We are willing to consider the proposal but suggest consideration be temporarily delayed until the broader outlines of the residence system are established. Having said this, we do note that the headquarters company exception contains some issues of concern not fully addressed in the Katz Report.

In light of these issues, we are currently reviewing other alternatives in conjunction with the reserve bank. One such option would be an exception for co-ordination centres. It is hoped that a co-ordination centre regime would have more economic substance than a headquarters company while not running afoul of the OECD and European Union efforts to prevent harmful tax competition.

  1. Tax Amnesties and Other Attacks Against Current Section 9E

In July 2000, we at Parliament, National Treasury, and SARS spent considerable effort enacting section 9E, which imposes South African tax on foreign dividends for the first time. We have fully debated this issue with exceptions considered.

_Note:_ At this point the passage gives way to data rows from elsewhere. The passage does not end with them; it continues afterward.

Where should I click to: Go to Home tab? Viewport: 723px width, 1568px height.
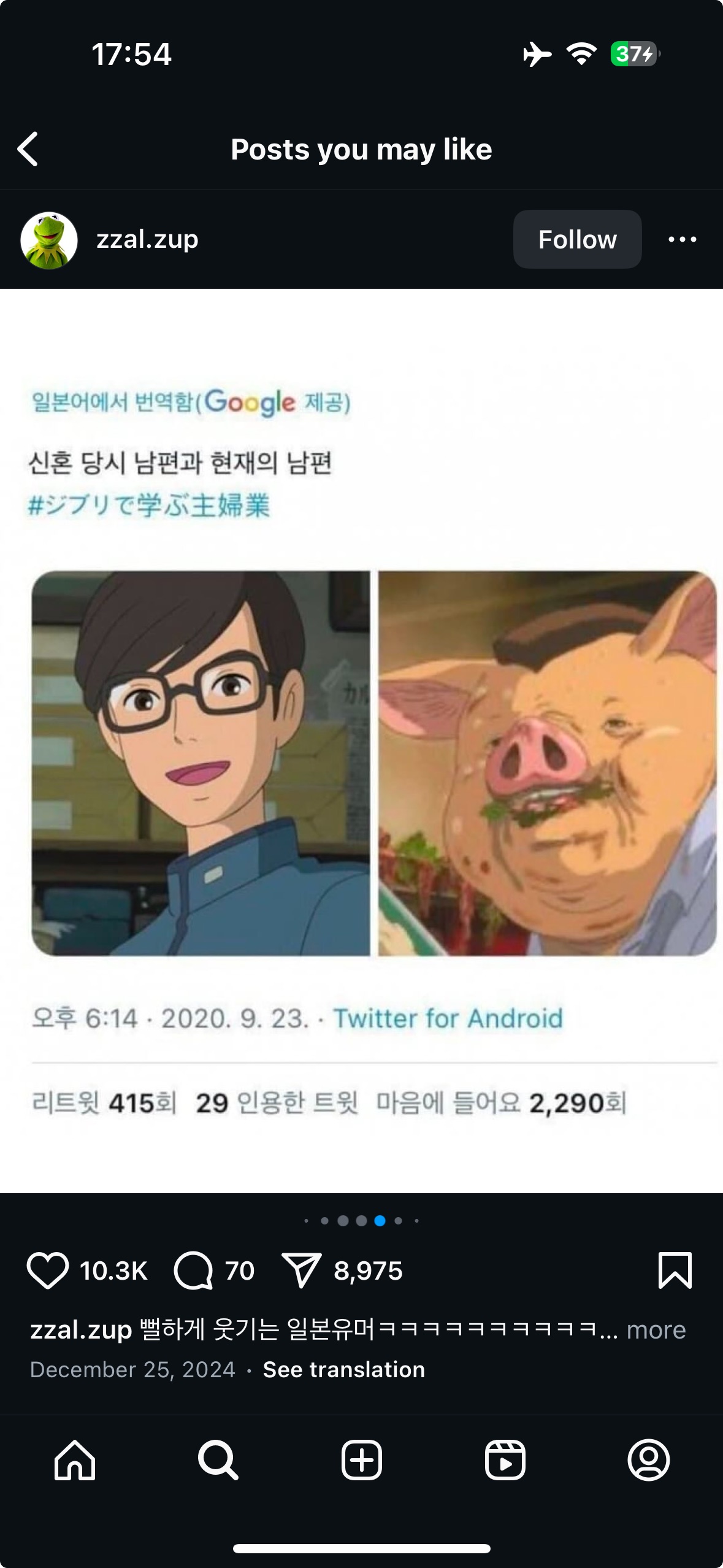pyautogui.click(x=75, y=1460)
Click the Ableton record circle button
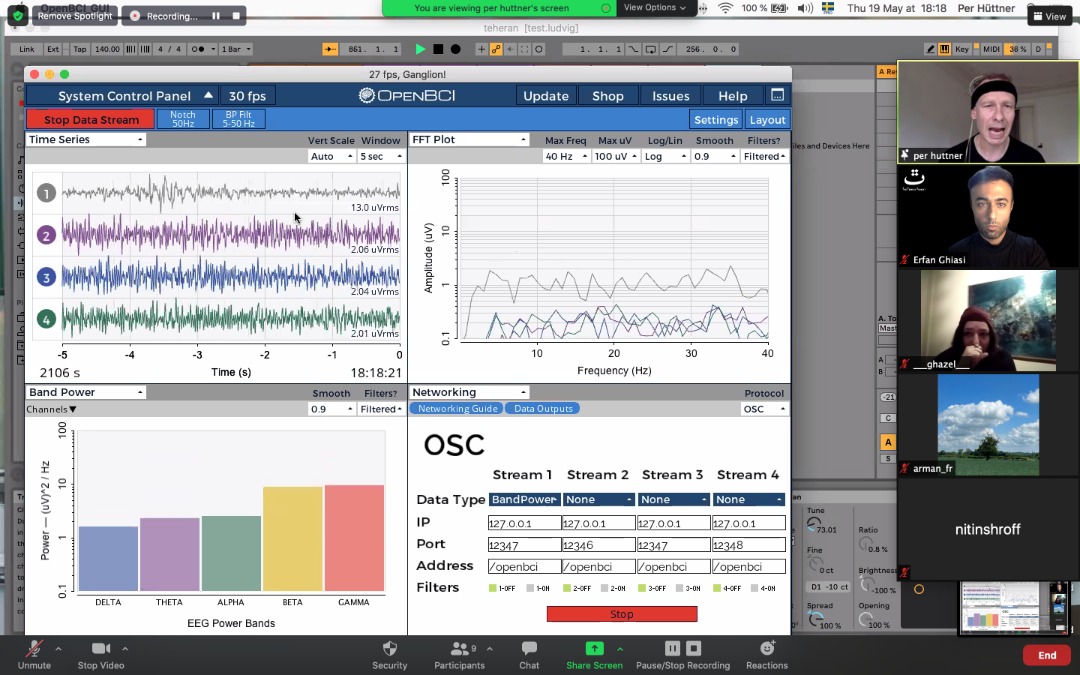 tap(455, 49)

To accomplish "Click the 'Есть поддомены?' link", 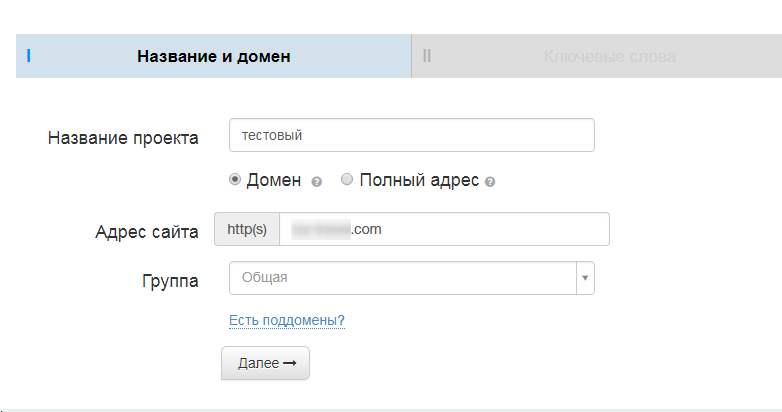I will (287, 321).
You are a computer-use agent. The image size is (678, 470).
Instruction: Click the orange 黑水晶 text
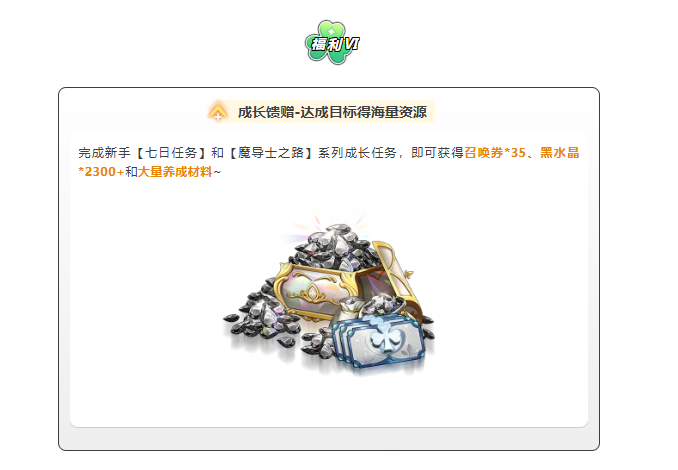559,153
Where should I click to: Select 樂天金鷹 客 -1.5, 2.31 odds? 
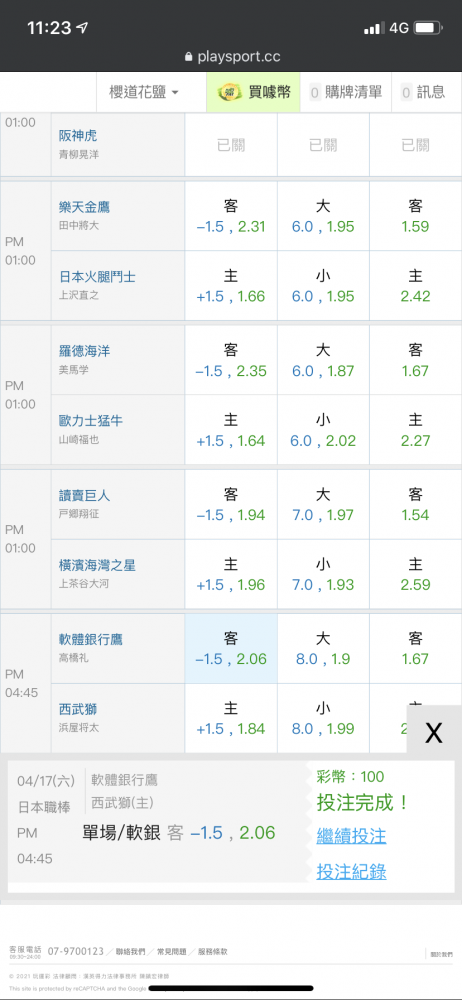click(231, 216)
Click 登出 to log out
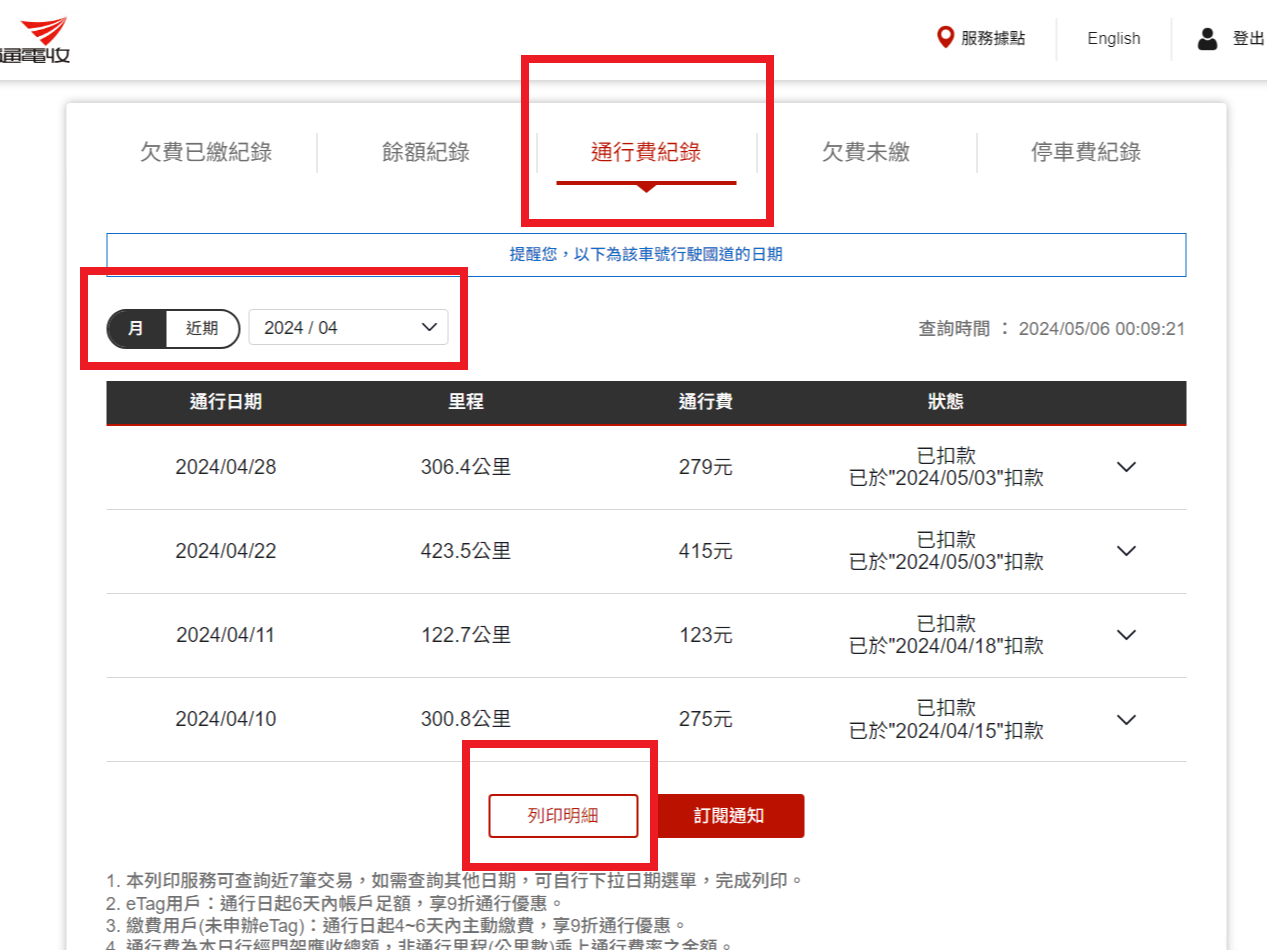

Some of the speakers are now using the proposed residence legislation to revisit section 9E.

  1. Collateral Issues

1. Foreign Tax Credits and the STC

The speakers argue that we must allow a foreign tax credit against the STC because we have consistently treated the STC as part of our regular corporate income tax for treaty purposes. To allow a credit against the normal tax and not the STC would seemingly violate the principle that the two are one and the same.

The problem with these arguments is that they fail to account for the structure of the proposed legislation as a whole. Because taxation of foreign income always raises multiple complexities, the proposed legislation contains a number of simplifying solutions that cut both for and against taxpayers.

In the case of foreign tax credits, we specifically resist a system of purity. Under a pure residence system, foreign tax credits are subject to multiple basket limitations in order to prevent mixing of high-taxed foreign income against low-taxed foreign income. For instance, the United States subject its credits to a nine basket limitation and other countries utilise a per country limitation. Implementation of these limitations involves complex regulation and compliance. We instead chose a system that generally exempts income subject to a foreign tax rate of 27 percent or more, thereby leaving mostly low-taxed foreign income within the system. As a result of these exemptions, we are proposing a single foreign basket limitation rather than the multiple basket systems used in other countries. In other words, we are allowing South African taxpayers to mix their offshore credits regardless of their foreign location and regardless of the foreign activity involved.

We similarly eliminated use of the foreign tax credit against the STC on grounds of complexity, choosing a 7-year carry-forward instead. Application of the foreign tax credit against the STC creates a whole new set of complications that renders the foreign tax credit provisions untenable. We also note that the case for crediting foreign taxes against the STC is overstated:

2. Foreign Losses

The speakers and written submissions also request liberalisation of foreign losses. Under the legislation as proposed, foreign losses cannot be used to offset South African source income, and losses of one controlled foreign subsidiary cannot be used as an offset against the income of another controlled foreign subsidiary. These speakers and written submissions argue that we must fully allow foreign sources losses to offset South African source income because once foreign income becomes fully part of the tax base so should foreign loss.

We have fully considered these concerns and continue to adhere to our position. Foreign losses should not be available against South African source income and foreign losses of one controlled foreign subsidiary should not be allowed as an offset against foreign income of another controlled foreign subsidiary.


In closing, we again reiterate the importance of the proposed legislation. We must widen the tax base so all taxpayers bear their appropriate share of the tax burden. We should not allow a select group of speakers to ask for a whole list of additional exceptions that essentially undermine what we are attempting to accomplish.